Rare you looking forhis week can one day complicate the usual advice given to pregnant women regarding coffee consumption. The study found that people with high levels of caffeine consumption during their first trimester of pregnancy then had slightly smaller children on average than those who had less caffeine in their system. This association was observed even with modest amounts of caffeine below the maximum daily dose recommended by experts. But it’s not yet clear whether the connection increases the risk of relevant health conditions, such as obesity.
The study was conducted by researchers from the National Institutes of Health. They analyzed data from two previous long-term observational studies of pregnant women who also followed the health of their children up to age 8. In these studies, mothers had their levels of caffeine and paraxanthine (a by-product of caffeine) measured through blood samples taken during the first trimester of pregnancy. They then compared the height and weight of children born to these parents.
In both datasets, children born to mothers who had the lowest caffeine intake were slightly taller on average than children born to these which had the most caffeine. This height difference was apparent at age 4 and increased until age 8. According to the dataset, this difference ranged from 1.5 to 2.2 centimeters at age 8, or about 0.59 to 0.86 inches. Importantly, this relationship between caffeine and height was even observed in the data set where the median caffeine consumption was estimated to be less than 50 milligrams per day, below the 200 milligram caffeine limit. advised for pregnant women by organizations such as the American College of Obstetricians and Gynecologists. The conclusions were published Monday in JAMA Network Open.
Other studies have found a link between caffeine consumption above 200 milligrams per day (about one to two cups of coffee) during pregnancy and adverse health effects in children, including reduced birth weight. But the authors were inspired to conduct this research after their previous study last year suggested that the size of newborns could be affected by even lower doses of caffeine, a hunch further reinforced by these new findings.
They also note that there is a biologically plausible explanation for this effect. Caffeine can cross the placenta and reach the fetus, and neither the placenta nor the fetus produce an enzyme that allows fully grown humans to break down caffeine, meaning it could accumulate in fetal tissue. From there, caffeine might be able to interfere with how fetuses respond to hormones that regulate their growth, the authors theorize.

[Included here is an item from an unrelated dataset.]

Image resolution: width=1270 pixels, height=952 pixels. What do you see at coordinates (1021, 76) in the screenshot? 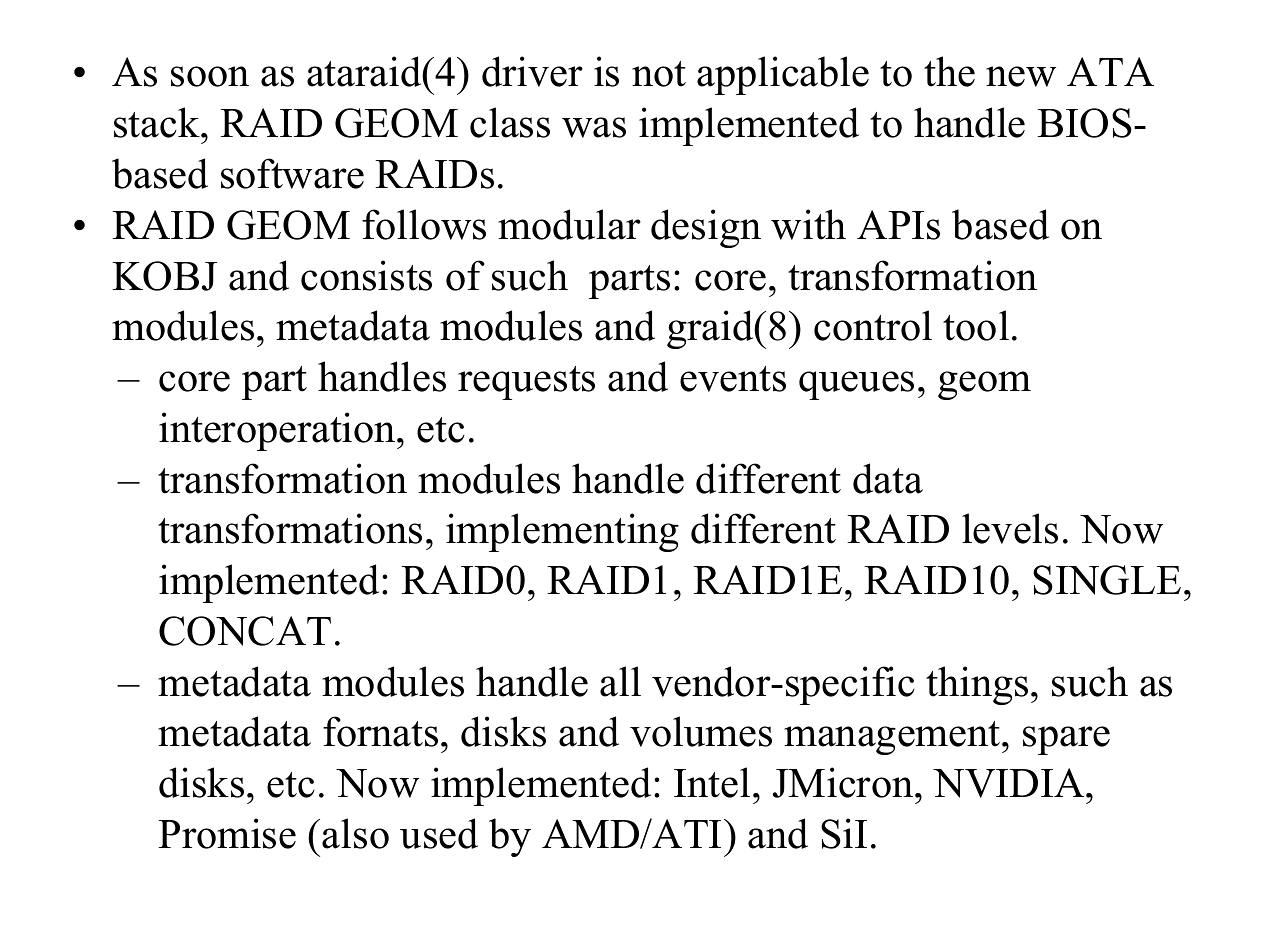
I see `new` at bounding box center [1021, 76].
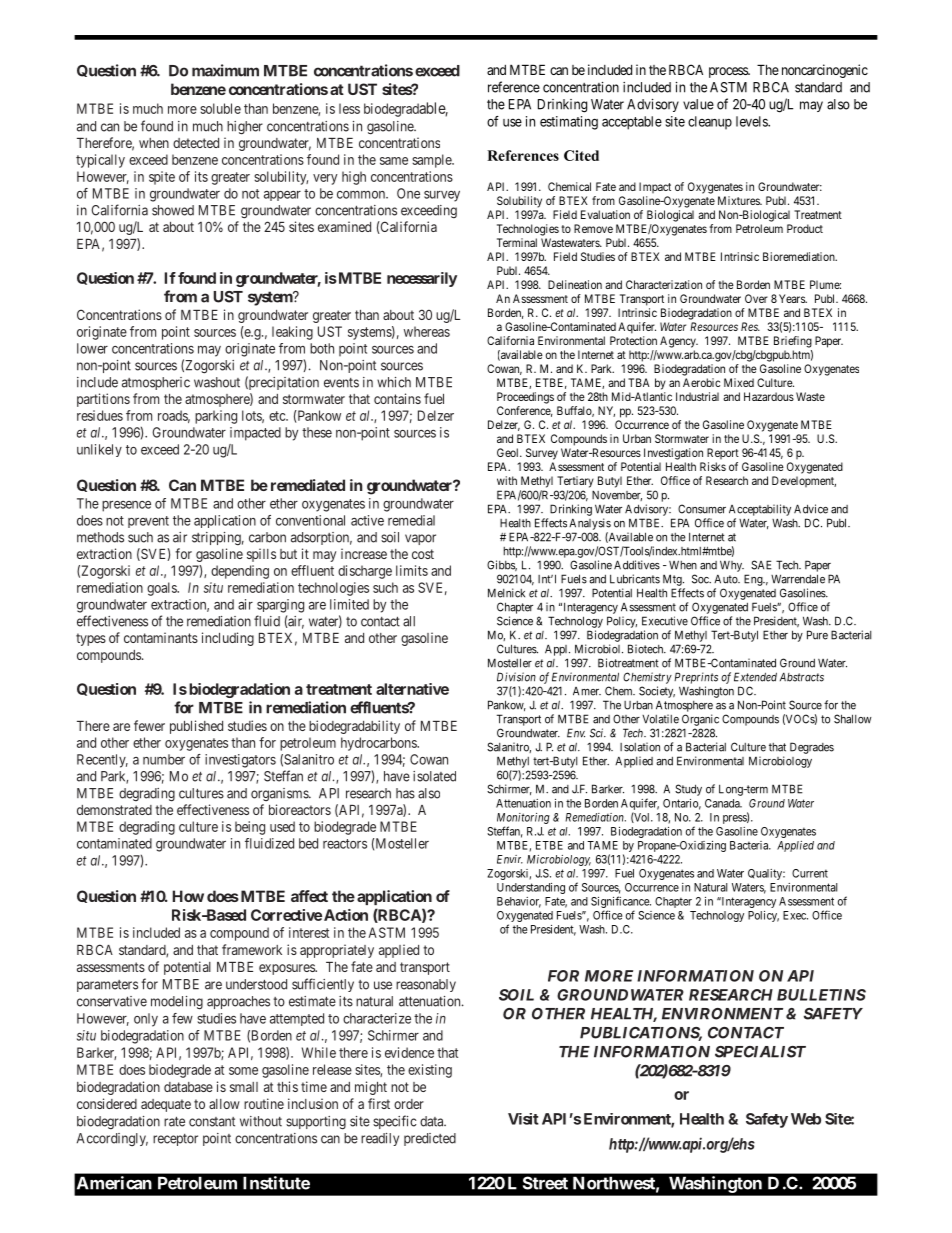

At the same time, trying to understand the health effects of coffee has never been easy. This study has an advantage over many others in that it was able to directly measure how much caffeine people were consuming, rather than relying on self-reports, which are notoriously inaccurate. But it’s still only a case of finding a correlation between caffeine and height in children, without directly showing that there is a causal relationship. And there’s the broader question of whether this effect, assuming it’s real, would have any negative health implications outside of making someone slightly smaller than they might have been..
Theoretically, disruption of fetal growth development could increase the risk of other health problems later in life. And a shorter waistline has been linked to a higher future risk of diseases such as heart disease and diabetes. But the authors did not find a clear link between coffee consumption and other early markers of these problems in these children, such as higher body weight. Other research, meanwhile, has not found a link between negative health outcomes during pregnancy and caffeine intake below 200 milligrams per day, and some research has even suggested that low doses of caffeine could reduce the risk of certain conditions such as gestational diabetes. And for the non-pregnant peoplemost searches keep on going to indicate that caffeine consumption is a net positive, at least in moderation.
The authors and outside experts acknowledge that further studies, including perhaps some that can similarly track outcomes in older children, will be necessary to know if the current caffeine recommendations for pregnant women should be modified.
“While the study results are interesting, further research is needed to support the conclusions and, as the researchers conclude, the clinical implication of this height difference is unclear and warrants future investigation,” Helena Gibson-Moore, a British Nutrition Foundation scientist not affiliated with the research, said that Ino statement provided by the Science Media Center.